_Information_.
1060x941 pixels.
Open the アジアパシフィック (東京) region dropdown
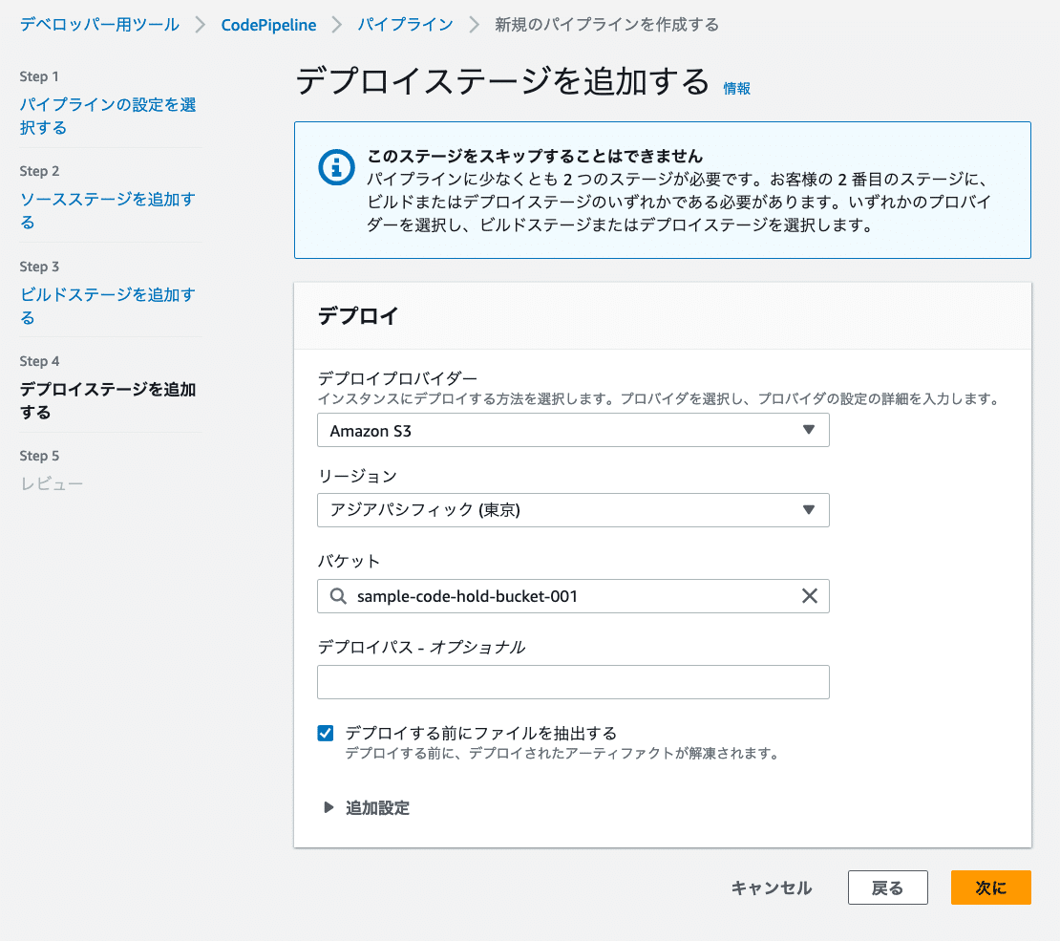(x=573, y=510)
...
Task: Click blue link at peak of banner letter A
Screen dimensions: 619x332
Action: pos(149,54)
---
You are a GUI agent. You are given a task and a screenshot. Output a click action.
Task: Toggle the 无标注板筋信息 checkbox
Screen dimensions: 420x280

_Exercise objective_. From the material above, retype precisely the lines between the line holding "You are a GUI" and the line holding "Screen dimensions: 420x280", inclusive, and nothing beyond them.

_Output of the task_.
You are a GUI agent. You are given a task and a screenshot. Output a click action.
Task: Toggle the 无标注板筋信息 checkbox
Screen dimensions: 420x280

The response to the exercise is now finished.